● Saved entries
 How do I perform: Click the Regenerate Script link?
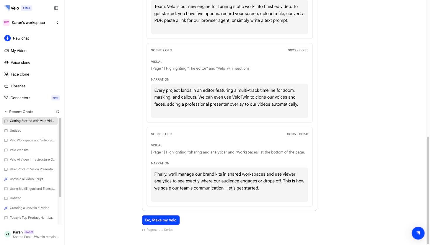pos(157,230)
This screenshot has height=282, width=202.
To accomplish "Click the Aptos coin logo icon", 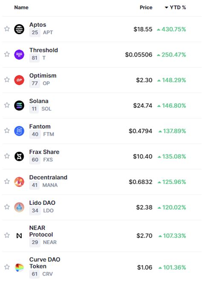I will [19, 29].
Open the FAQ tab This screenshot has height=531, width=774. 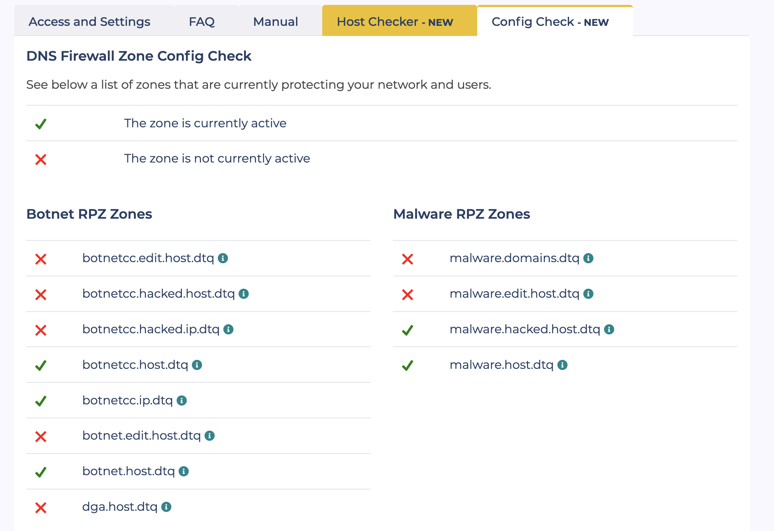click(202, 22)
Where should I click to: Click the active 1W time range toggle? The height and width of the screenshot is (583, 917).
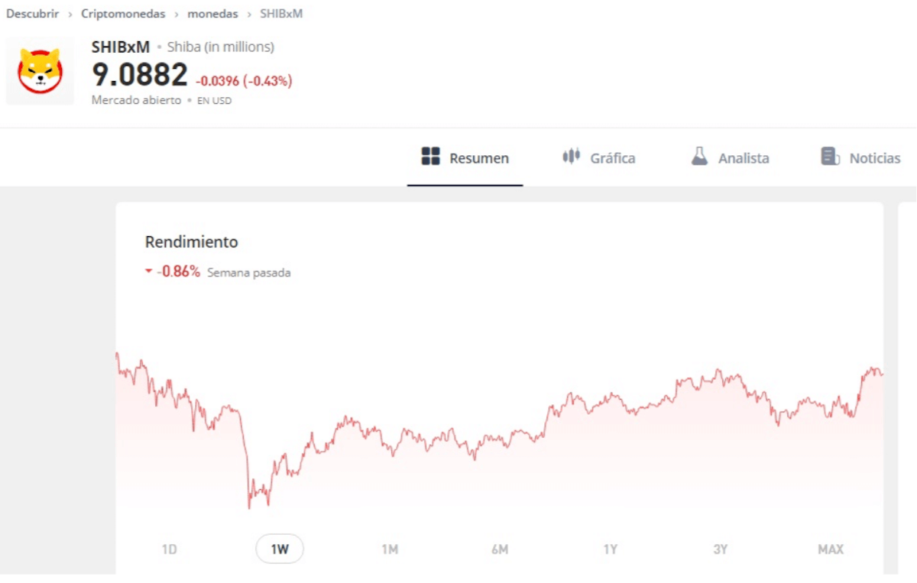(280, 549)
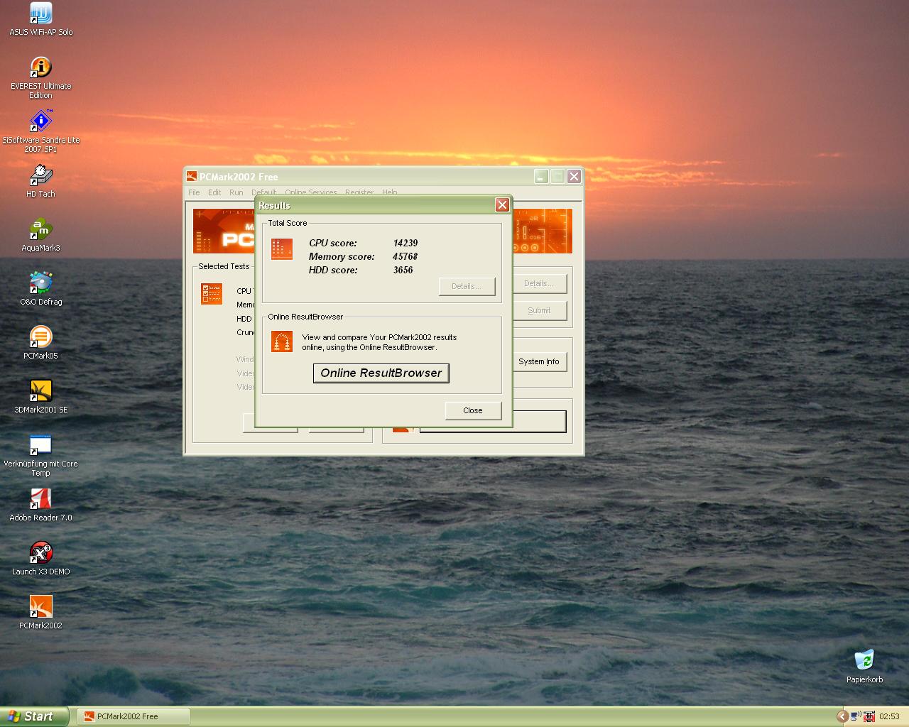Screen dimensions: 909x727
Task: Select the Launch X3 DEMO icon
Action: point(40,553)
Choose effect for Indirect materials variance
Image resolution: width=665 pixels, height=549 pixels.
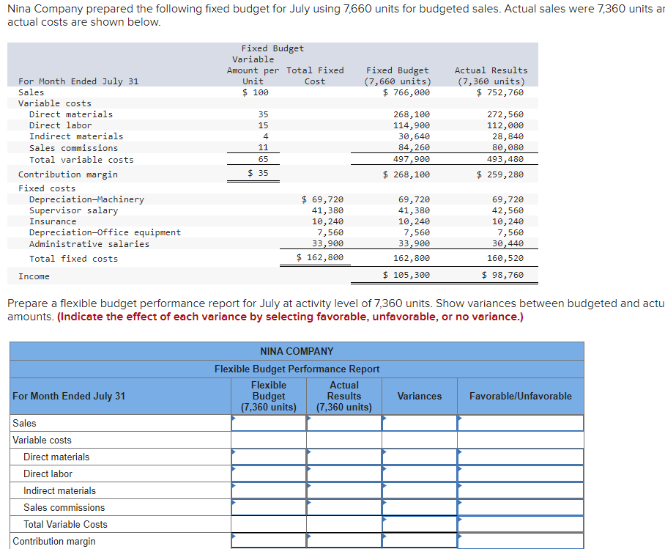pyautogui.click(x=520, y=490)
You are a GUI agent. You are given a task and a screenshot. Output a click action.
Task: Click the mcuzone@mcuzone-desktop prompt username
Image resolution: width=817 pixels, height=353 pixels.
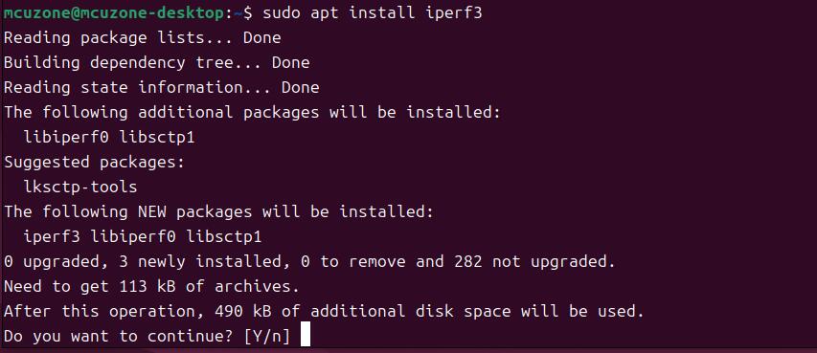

● WHAT THE TASK REQUIRES
Please transcribe, with no additions, the lines starting at the one that contains "Choose effect for Indirect materials variance" and running through the last line of the entries, inclusive. Leave the pictures out.

● RESPONSE TO THIS EXERCISE
Choose effect for Indirect materials variance
Image resolution: width=665 pixels, height=549 pixels.
pyautogui.click(x=520, y=490)
You are a GUI agent. You are given a task and a screenshot. Output a click action.
Task: Click the mcuzone@mcuzone-desktop prompt username
Image resolution: width=817 pixels, height=353 pixels.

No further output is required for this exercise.